One, American shale functions on high debt levels and low profitability. This came about in part from investment bankers hyping the plays to the sky with lots of suckers believing the impossible return projections and therein willing to part with their money. The signs are they are getting wise and are staying away. That means bankruptcies and a slowdown in production down south.

Two, the well production rates in shale are greatly constrained by geological constraints that result in extraordinary decline rates, some as high as 90% after the first year, with the average industry-wide decline at 53%. This necessitates more drilling, more expense, more production, more stockpiles and more debt just to maintain a steady production level before it drops suddenly. A vicious cycle. Two of the five major shale formations are already in decline or are on a production plateau. You can thank independent analysts David Hughes and Arthur Berman for this research.

Alberta contributed to this scenario with its own huge over-production and sales to the U.S. Gulf Coast refiners and buyers for 10-15 years. In essence, the U.S. and Alberta created the glut and started the price slide by providing too much supply. Saudi Arabia and Russia merely kept their spigots open for months (likely with smirks on their faces) until the basement price started to hurt them too.

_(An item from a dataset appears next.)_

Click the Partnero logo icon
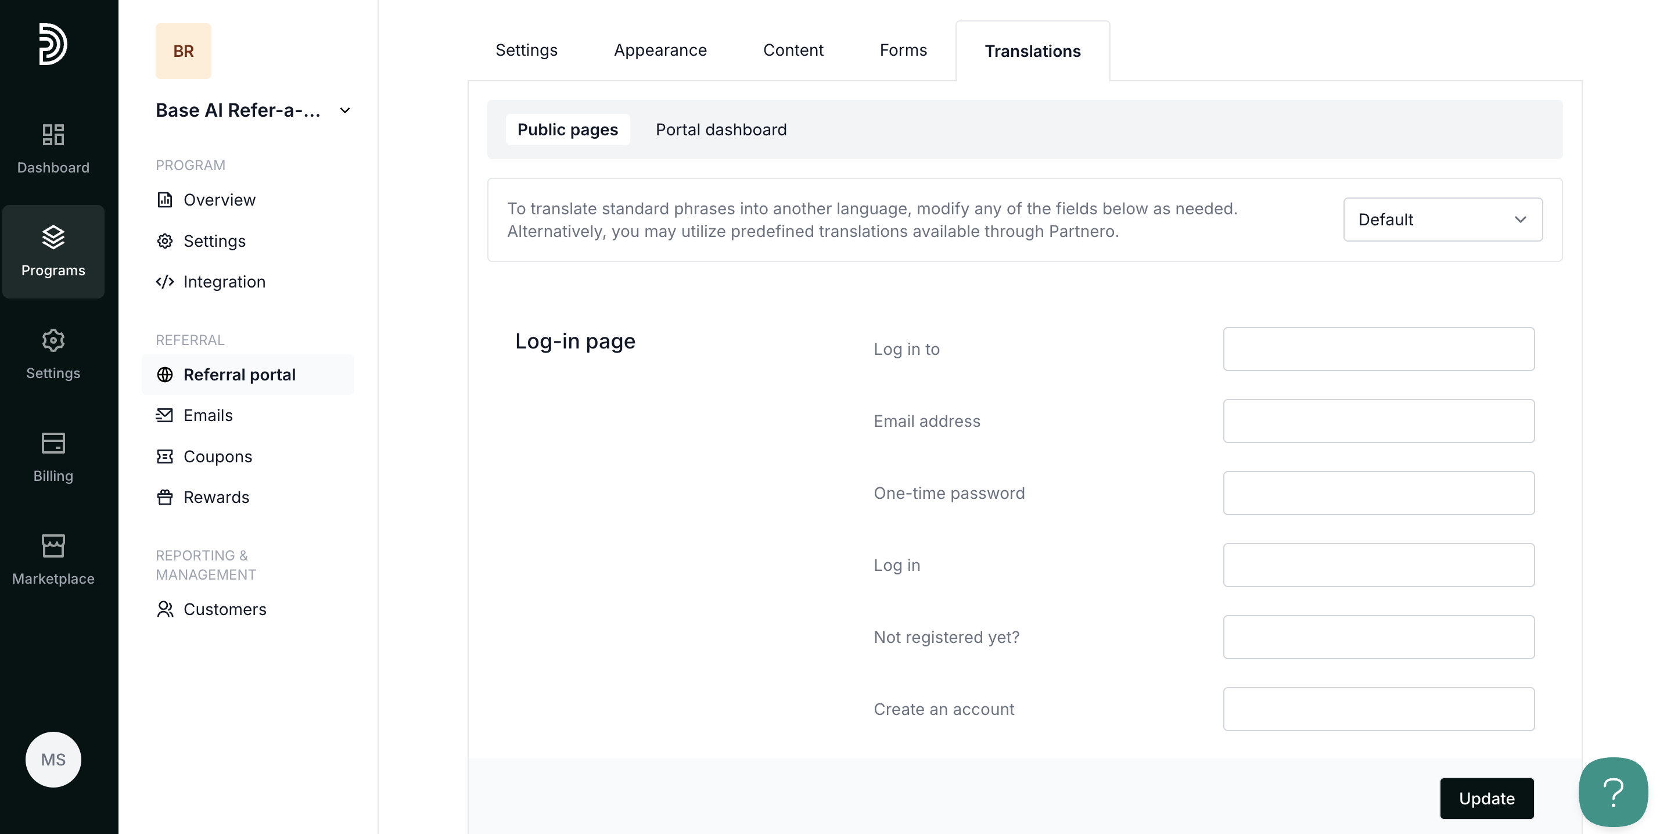This screenshot has width=1667, height=834. (x=52, y=44)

In several respects Alberta is the author of its own misfortune. Over-production in oil at the wrong time and lack of courage to fully address its lack of economic diversity and environmental liabilities are two of the biggies. Blaming everybody else is standard practice (BC, Trudeau, environmentalists, moon cycles ...), and that will continue. Now we have the politics of division practiced by Jason Kenney, a narrative that could bounce off a brick wall should a progressive, climate fighting coalition government evolve from Monday's federal election.

When faced with uncertainty and insecurity, it's the Albertan way to lash out. We should be prepared for a lot of noise.

Climate change induced by greenhouse gases produced by people is real and very alarming. But alarmist articles without citations is as futile as the arguments against the reality of climate change. Critical readers will just roll their eyes when they read this one.

Alarmist? Which part of the article do you find to be alarmist? :)

May I humbly suggest that perhaps you are not frightened enough? If you wish annotation, this article might be worth a quick read -http://nymag.com/intelligencer/2017/07/climate-change-earth-too-hot-for-...

I can understand your point about citations. There are some links in there but were there other points in particular where you'd suggest I provide references?